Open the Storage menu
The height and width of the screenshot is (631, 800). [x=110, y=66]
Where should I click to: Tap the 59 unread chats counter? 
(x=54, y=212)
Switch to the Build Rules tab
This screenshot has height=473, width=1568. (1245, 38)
---
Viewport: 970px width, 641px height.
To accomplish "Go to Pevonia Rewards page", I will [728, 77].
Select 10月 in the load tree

Instructions to follow —
Above this task is a listing. Restate, word for word and with nothing added, the lines from the one with "Viewport: 970px width, 641px height." through the one with "Select 10月 in the load tree".

Output for this task —
Viewport: 970px width, 641px height.
To accomplish "Go to Pevonia Rewards page", I will [728, 77].
Select 10月 in the load tree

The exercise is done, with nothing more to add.